Now, let's put back segment CD and add segments HD and FD. <CDH and <FDC subtend arcs of equal measure so by the Arc Angle Theorem, they are both half the angle measure of the central angle that subtends those two arcs making <CDH and <FDC congruent as well.

Now, we don't know that FD passes through G so I take it away so that you can simply visualize for a moment that it may not pass through G but only happens to be very close to that intersection.

So, now let's look at the congruent segments CH and CG without CF, DC, DF, and DH. Segments AC and AG are congruent because they are radii of circle A and, furthermore, are congruent to segments BC and BH (radii of circle B) because we stated earlier that the two circles, A and B, had the same radius. Then, triangles GAC and CBH are congruent by the SSS Triangle Congruency Theorem. So, <GAC and <CBH are congruent angles because they are corresponding angles of two congruent triangles. Since they are equal in measure, they subtend arcs of the same radial measure, GC and CH.

Now, let's bring back segments CD and DH and draw segment DG. <CDH and <GDC subtend arcs of the same radial measure so they are both half the angle of the equal central angles that subtend those arcs by the Arc Angle Theorem so <CDH and <GDC are congruent to each other in angle measure.

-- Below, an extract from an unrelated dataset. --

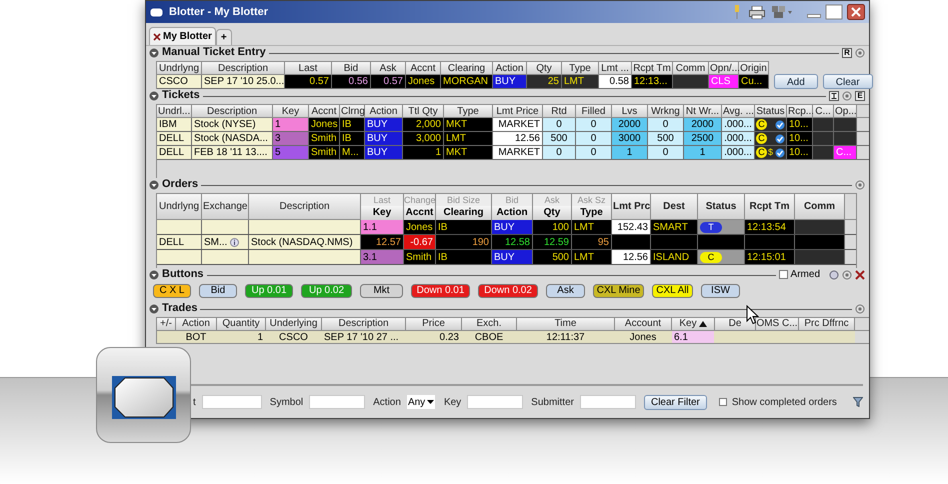 This screenshot has height=484, width=948. I want to click on column-header: Time, so click(566, 324).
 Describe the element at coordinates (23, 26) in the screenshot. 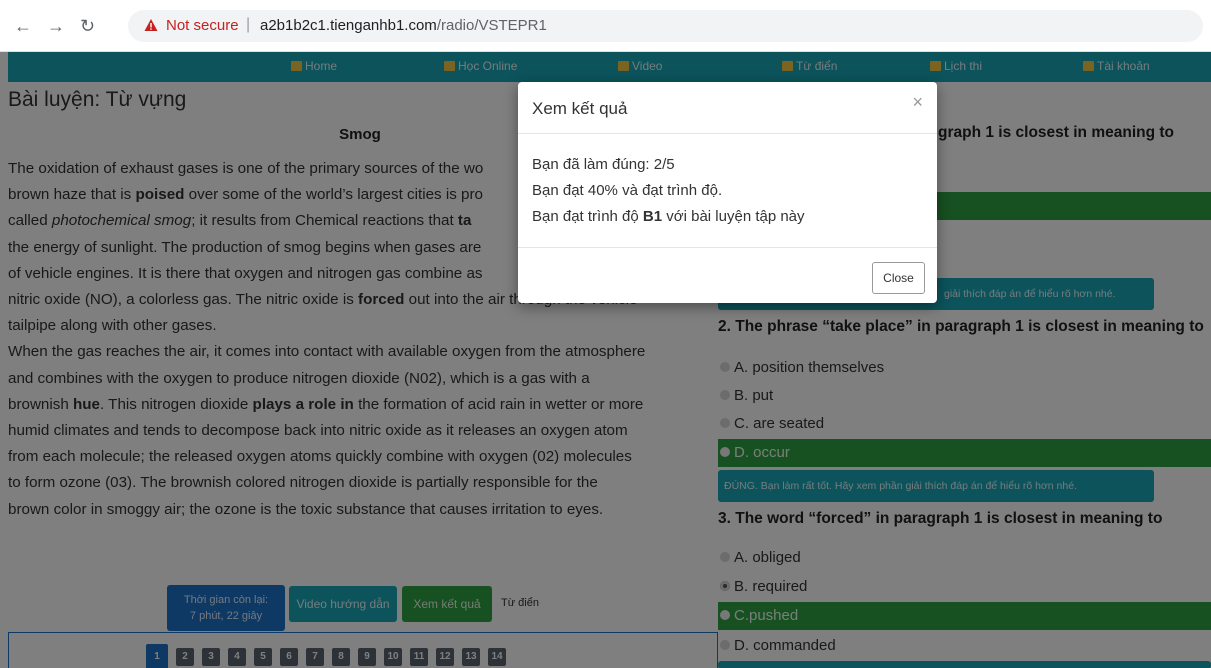

I see `back-arrow-icon: ←` at that location.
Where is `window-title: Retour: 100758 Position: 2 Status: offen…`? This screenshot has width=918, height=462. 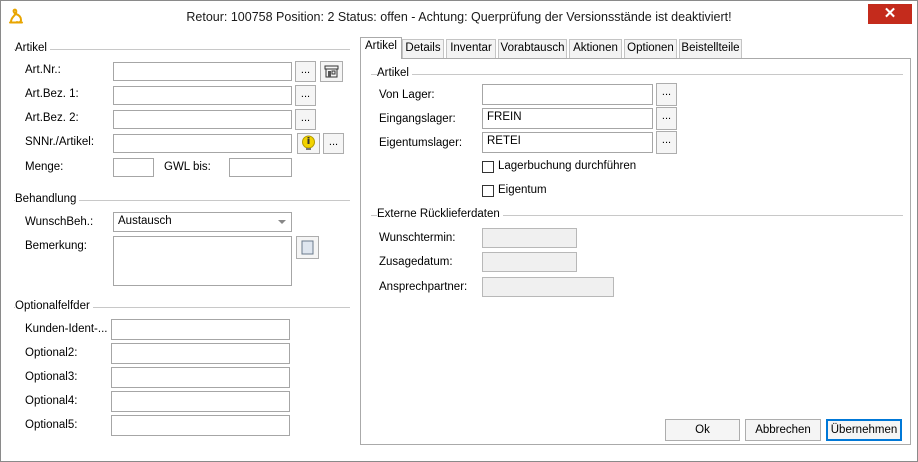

So, now we know that <CDH is congruent to <GDC. But, keep in mind that the line through DG may not pass through F and may only get really close.

So, lets look now at the circles with segments DC, CG, CF, DG, and DF. We know that <FDC is congruent to <CDH and that <CDH is congruent to <GDC so by the Transitive Property, we have that <FDC is congruent to <GDC. Since G may only be very close to the segment DF, we should consider the angle <FDG that would then be positive (or negative if the angle orientation is clockwise due to G being on one side or the other of segment DF). So, <FDC is the sum of the angles <FDG and <GDC. But, we know that <FDC and <GDC are equal in measure. That means that <FDG is 0 in angle measure which implies that F lies on ray DG a subset of the line through DG.

Therefore, D, G, and F are colinear.

The second case is where G does not lie within circle B and H does not lie within circle A. We will take it to be true that on circles of equal radius, arcs of equal length chords will also be equal following the proofs we did earlier in the first case.

Let's draw segments FC and CH which are both radii of circle C so they are congruent. Then the arc FC (I will assume counterclockwise from F to C when I state arcs which is what I also assumed earlier) is congruent to arc CH. <FDC subtends arc FC and <HDC subtends arc HC which is the complement of arc CH on circle B. Then measure of arc FC which is congruent to CH and the measure of arc HC together are 360 degrees. Then, the sum of the measures of <FDC and <HDC is 180 degrees since they are half the measure of each of those two arcs by the Arc Angle Theorem.

Now, let's look at segments CH and GC. They are both radii of circle C so they are congruent. Circle A and circle B are congruent circles so arcs HC and CH are congruent which means that <HDC and <CDG which subtend these arcs, respectively, are equal in measure.

Then the measure of <FDC, which is the sum of <FDC and <CDF, is also the sum of their measures which is equal to the sum of the measures of <FDC and <HDC since <HDC is congruent to <CDG. So, <FDC is 180 degrees.

That implies that F, D, and G are colinear!

This also works for when F and H become one one point as the radius of circle C becomes the length of the diameters of circles A and B (after which there is no longer any intersections between circle C and the two others). But, we can prove this also a bit more simply using the fact that CF and CG are the diameters of circle B and A, respectively.

Both arcs of CF and of CG are half the circle so any angle subtending them is 90 degrees. That means that <FDC and <CDG are both right angles and are therefore supplementary which means that <HDG, the sum of those two angles, is 180 degrees.

That means H, D, and G are colinear!